Okay. Thanks. I'll take the first of those and then hand to Venkat. So it's probably helpful if we start on the sort of leading indicators page that I that we've included this time. It's on Page 14. And if I take you back to February, what we said in February was we didn't expect significant change in the net balance sheet, particularly in the U.K. in the current year. And that was because of our expectation and the known maturities that we have, not just the mortgages, but for example, in business banking. What we did expect was the change in the gross production a comfort that we are driving that gross production. So in mortgages, it's relatively straightforward. It's actually our gross lending. You can see that stepping forward quarter-on-quarter. It's obviously helped by the fact that the mortgage market itself is strong and robust. But also the fact that we are broadening out our range within that market, and we're really putting Kensington to work now, which we've been unable to do over the last few years. The second point is on card acquisitions, and you can see that meaningful step-up in '24, but we've already started that journey in 2023. And actually, what you see over time is that those cars volumes will start to feed into interest-earning lending. And then finally, on U.S., U.K., CB, I know you're not asking about corporate here, but it's a bit more difficult there because clearly, what you do is you put out lines to clients which is shown here in terms of RWAs. And then those clients in time will draw down on them. So in terms of what happening in terms of lead indicators in the balance sheet, I'm happy we're going in the right direction. In BUK, specifically, we saw positive net lending in the businesses that we've got in focus. So we saw positive net lending in mortgages. We're seeing it in cards. What we've got offsetting that is some runoffs in portfolios, which are obviously no longer call is not the right word. But if I use the example of government lending within business banking, I don't think that's different, either in percentage terms or sort of in directional terms from our peers. You're hearing similar things there. So I think we're happy overall. And obviously, as we increase our card lending, you get a mix impact as we've increased the proportion of lending at higher loan to values, you get a mix impact, and that's really what's flowing into the product margin and giving that positive.

C.S. Venkatakrishnan

Management

Yes. Look, Amit, on cards, obviously, we will not talk about any specific account until there is time to talk about the right time to talk about in the contract, we have something to say. We also do not talk about individual client profitability or financials. We announced a couple of days ago, and so we're speaking about that. And if there's news on any other clients, we'll tell you at the right time.

Angela Cross

Management

Okay. Thanks, Amit. Perhaps we can go to the next question.

Operator

Operator

The next question comes from Chris Hallam from Goldman Sachs.

__Exercise tasks__:
**1)** Answer these about the call transcript:
(a) On which page is the leading indicators page?
(b) Besides specific accounts, what does C.S. Venkatakrishnan say they do not talk about?
(c) Who asks the next question, and from which firm?
**2)** Supply the next part of the call transcript, starting after its last line.
The data isn't needed here.

__Information shown__:

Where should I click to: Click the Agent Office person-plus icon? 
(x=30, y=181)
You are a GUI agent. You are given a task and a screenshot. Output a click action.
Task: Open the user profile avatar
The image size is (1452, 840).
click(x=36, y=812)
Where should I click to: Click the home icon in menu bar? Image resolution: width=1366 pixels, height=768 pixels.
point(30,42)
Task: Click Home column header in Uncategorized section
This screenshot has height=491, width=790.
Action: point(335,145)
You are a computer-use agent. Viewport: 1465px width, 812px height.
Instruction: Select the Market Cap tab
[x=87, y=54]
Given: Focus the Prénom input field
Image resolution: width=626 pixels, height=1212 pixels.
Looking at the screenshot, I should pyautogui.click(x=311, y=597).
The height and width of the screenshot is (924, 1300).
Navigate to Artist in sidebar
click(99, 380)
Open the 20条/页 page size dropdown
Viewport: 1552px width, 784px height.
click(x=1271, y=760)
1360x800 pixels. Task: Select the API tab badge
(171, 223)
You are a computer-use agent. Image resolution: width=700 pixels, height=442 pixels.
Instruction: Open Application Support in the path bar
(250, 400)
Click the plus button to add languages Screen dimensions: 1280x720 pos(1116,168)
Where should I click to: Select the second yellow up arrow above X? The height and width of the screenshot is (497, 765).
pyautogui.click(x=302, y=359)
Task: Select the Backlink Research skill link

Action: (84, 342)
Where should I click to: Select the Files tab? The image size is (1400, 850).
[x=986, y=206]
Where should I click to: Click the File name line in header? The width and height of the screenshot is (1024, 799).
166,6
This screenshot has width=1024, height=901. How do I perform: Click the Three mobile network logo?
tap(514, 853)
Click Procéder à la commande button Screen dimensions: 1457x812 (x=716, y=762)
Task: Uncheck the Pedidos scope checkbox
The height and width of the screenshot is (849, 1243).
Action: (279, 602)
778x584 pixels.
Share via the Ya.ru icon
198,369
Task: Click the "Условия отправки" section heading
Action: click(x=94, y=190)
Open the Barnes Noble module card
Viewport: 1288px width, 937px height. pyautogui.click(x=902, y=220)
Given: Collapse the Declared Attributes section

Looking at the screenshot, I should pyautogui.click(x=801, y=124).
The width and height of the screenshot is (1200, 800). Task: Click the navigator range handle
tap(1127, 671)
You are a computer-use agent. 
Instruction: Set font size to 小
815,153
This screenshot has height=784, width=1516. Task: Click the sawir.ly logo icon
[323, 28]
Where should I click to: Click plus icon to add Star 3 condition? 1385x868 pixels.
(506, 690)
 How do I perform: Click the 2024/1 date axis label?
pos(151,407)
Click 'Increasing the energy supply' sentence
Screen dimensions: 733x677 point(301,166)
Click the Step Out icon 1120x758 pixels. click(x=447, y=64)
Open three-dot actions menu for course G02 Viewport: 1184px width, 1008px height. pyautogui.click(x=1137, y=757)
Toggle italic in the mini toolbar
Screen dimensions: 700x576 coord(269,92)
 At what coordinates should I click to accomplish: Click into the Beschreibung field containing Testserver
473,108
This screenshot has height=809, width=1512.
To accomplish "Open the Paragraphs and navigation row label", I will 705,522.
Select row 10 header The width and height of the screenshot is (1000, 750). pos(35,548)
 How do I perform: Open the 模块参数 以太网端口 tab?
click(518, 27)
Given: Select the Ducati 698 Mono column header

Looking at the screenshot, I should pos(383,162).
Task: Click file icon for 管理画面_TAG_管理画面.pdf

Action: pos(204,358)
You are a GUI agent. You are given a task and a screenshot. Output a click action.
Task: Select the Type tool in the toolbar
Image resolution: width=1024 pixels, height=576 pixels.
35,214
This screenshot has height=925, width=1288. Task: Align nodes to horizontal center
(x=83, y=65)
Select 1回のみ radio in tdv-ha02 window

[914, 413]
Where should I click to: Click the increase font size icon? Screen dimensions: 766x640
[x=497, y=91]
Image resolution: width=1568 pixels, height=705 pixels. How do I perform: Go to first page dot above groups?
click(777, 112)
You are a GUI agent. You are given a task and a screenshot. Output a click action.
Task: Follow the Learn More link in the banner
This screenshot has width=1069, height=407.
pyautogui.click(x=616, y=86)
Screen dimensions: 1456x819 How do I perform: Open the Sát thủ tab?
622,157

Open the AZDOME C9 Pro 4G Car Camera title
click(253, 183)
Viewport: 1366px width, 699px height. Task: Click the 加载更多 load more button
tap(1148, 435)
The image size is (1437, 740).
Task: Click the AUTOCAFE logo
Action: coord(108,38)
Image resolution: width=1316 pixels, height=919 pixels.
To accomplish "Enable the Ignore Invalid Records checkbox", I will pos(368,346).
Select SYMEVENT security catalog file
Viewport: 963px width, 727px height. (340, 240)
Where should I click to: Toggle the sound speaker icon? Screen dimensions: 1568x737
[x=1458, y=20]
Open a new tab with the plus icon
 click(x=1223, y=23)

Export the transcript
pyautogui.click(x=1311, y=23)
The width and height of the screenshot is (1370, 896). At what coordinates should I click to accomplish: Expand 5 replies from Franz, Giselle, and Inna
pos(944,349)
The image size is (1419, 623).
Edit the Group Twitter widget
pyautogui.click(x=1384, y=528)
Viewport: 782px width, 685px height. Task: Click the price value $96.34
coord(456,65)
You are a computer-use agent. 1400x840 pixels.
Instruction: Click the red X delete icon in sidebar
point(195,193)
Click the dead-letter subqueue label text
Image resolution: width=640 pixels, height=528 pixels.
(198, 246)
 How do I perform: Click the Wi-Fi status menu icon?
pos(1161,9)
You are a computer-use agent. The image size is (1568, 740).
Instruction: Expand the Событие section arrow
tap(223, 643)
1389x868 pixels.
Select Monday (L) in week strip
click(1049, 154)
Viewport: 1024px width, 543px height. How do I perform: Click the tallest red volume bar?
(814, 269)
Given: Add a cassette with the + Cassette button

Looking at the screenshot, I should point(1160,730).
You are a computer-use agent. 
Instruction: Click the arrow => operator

__Responses to the exercise__:
**1)**
(a) Page 14
(b) Individual client profitability or financials
(c) Chris Hallam, from Goldman Sachs

**2)**
Chris Hallam

Analyst

So two for me as well. First, in the IB, if we think about the gradual rebalancing of that business, clearly, dynamics in the quarter for DCM were very strong, both for you and across the street. But given the organic reduction in RWAs you saw in the quarter in the IB and the improvement in asset productivity, year-over-year. Are you starting to make those selective decisions to deemphasize DCM? And where are you comfortable doing less, I guess. And when we think about reallocating those RWAs into the financing businesses, should we sort of assume £750 million as a floor for market financing revenues, assuming supportive markets? That's the first topic. And then second on Tesco. So thank you for the additional disclosure in the update today. So what steps are you planning to take over the next sort of 12 to 24 months to improve the product margins in Tesco Bank. If I look at asset productivity or NII versus RWAs, it's quite a bit lower in Tesco Bank than the rest of the U.K. business, looking at the £400 million and the £7 billion. So how are you planning to scale NII faster than RWAs to optimize that capital resourcing question?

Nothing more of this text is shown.